Work item → When a line in the entries contains the word "width", copy that line in full.

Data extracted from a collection

━━━━━━━━━━━━━━━━

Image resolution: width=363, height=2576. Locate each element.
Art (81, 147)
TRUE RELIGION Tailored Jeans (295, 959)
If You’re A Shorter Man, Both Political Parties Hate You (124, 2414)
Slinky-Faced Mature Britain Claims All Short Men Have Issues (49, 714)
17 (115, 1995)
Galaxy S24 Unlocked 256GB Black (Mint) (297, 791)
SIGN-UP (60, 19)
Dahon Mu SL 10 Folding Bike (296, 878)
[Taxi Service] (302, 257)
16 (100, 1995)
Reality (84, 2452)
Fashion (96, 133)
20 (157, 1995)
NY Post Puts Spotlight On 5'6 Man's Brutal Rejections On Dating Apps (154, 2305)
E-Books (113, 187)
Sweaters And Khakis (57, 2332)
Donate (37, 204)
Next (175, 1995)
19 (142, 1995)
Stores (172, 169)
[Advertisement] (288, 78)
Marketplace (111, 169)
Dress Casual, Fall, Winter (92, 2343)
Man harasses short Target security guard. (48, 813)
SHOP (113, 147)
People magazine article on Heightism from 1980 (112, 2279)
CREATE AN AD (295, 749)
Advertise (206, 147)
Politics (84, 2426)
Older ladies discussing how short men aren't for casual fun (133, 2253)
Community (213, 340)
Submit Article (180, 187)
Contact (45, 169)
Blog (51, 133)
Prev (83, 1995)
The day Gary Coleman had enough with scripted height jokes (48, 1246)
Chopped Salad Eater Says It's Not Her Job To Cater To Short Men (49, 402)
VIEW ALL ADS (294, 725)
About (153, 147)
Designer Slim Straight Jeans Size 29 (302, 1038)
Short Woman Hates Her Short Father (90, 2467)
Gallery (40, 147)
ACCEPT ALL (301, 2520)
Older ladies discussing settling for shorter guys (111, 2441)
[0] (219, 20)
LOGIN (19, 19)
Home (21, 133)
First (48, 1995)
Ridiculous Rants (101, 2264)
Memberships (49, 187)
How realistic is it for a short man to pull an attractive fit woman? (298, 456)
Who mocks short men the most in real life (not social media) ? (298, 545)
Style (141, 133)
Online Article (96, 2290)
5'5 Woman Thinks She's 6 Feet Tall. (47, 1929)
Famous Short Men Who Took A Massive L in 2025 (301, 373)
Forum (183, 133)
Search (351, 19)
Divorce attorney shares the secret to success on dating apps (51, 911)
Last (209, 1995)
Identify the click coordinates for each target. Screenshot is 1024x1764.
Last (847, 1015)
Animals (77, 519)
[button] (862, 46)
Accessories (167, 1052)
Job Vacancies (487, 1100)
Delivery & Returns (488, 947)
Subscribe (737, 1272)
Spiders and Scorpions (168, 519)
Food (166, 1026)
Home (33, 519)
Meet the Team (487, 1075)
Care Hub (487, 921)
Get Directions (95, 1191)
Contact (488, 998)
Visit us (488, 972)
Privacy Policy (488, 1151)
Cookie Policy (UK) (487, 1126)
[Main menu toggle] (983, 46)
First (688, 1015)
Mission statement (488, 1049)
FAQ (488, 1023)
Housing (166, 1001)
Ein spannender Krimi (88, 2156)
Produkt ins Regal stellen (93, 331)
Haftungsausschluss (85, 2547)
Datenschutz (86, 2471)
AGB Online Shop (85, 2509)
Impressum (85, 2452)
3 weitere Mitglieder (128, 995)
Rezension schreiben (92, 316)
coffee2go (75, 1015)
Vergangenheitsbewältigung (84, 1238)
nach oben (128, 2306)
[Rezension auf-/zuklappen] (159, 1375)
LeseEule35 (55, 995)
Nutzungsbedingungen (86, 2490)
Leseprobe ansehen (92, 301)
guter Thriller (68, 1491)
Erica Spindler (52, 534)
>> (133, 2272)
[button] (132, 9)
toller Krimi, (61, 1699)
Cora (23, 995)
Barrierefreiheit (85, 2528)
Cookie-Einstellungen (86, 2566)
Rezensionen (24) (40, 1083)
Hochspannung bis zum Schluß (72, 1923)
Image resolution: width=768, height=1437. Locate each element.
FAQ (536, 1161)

━━━━━━━━━━━━━━━━

Completed exercise →
Image resolution: width=363, height=2576. Locate each element.
Image resolution: width=768, height=1437. Locate each element.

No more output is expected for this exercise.